### TASK REQUIREMENTS
Reproduce the entries in full and exactly. Pictures stay out.

* * * * *

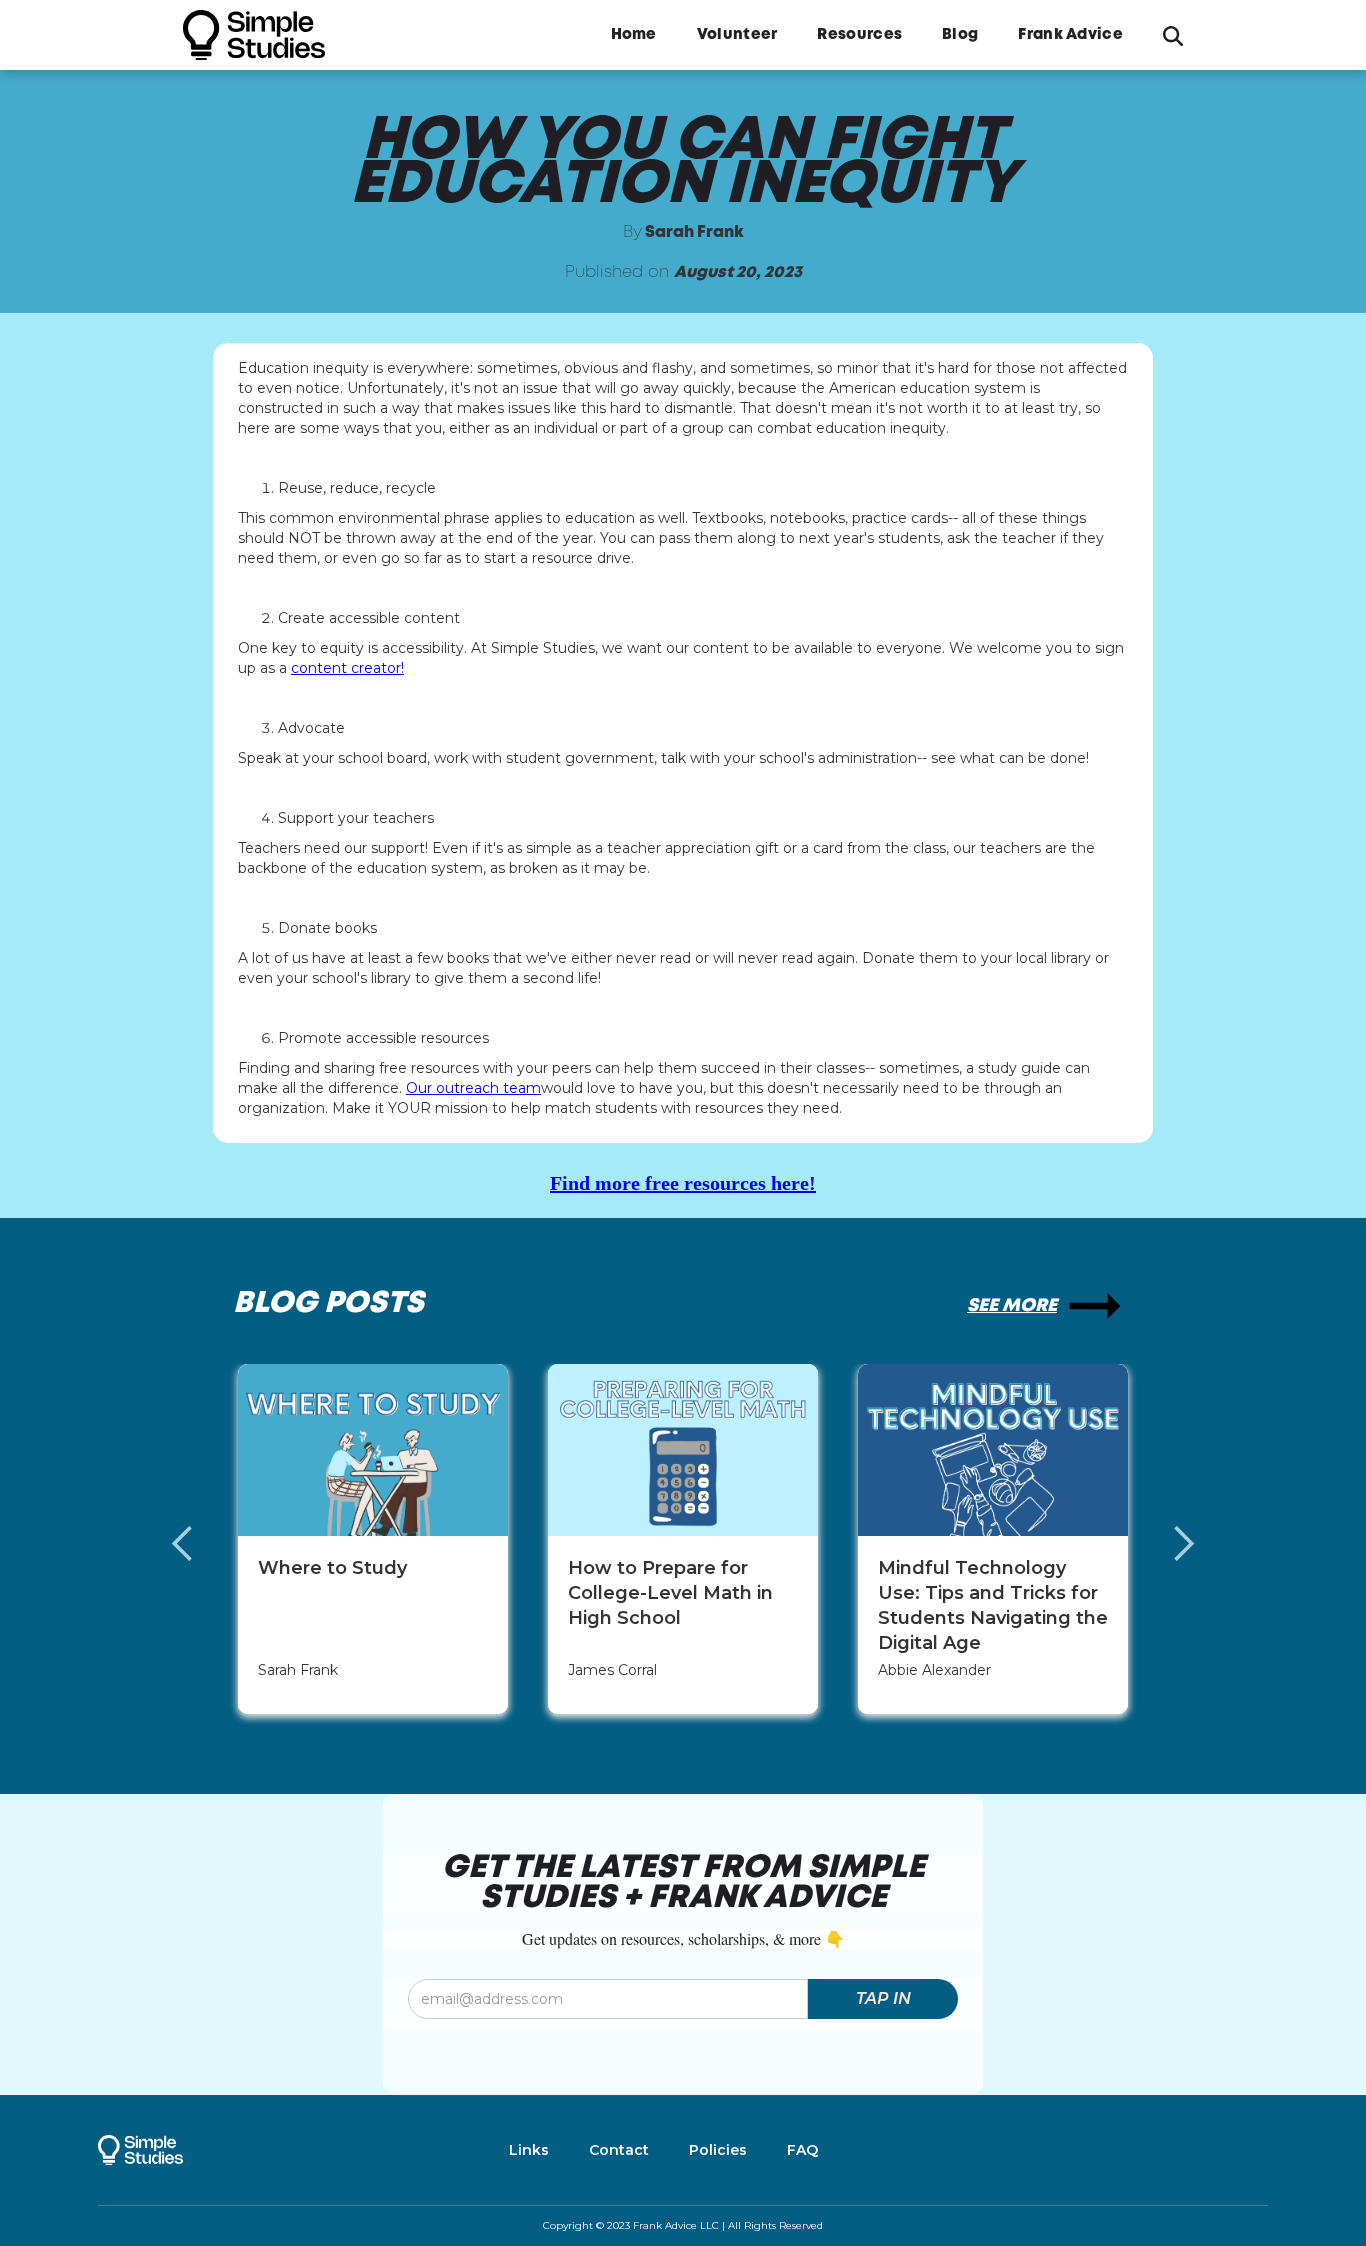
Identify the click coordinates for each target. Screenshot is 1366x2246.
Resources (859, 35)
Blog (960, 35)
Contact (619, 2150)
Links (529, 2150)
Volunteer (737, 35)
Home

* * * * *

### ANSWER SPACE
Identify the click coordinates for each target. Screenshot is 1366x2246.
Resources (859, 35)
Blog (960, 35)
Contact (619, 2150)
Links (529, 2150)
Volunteer (737, 35)
Home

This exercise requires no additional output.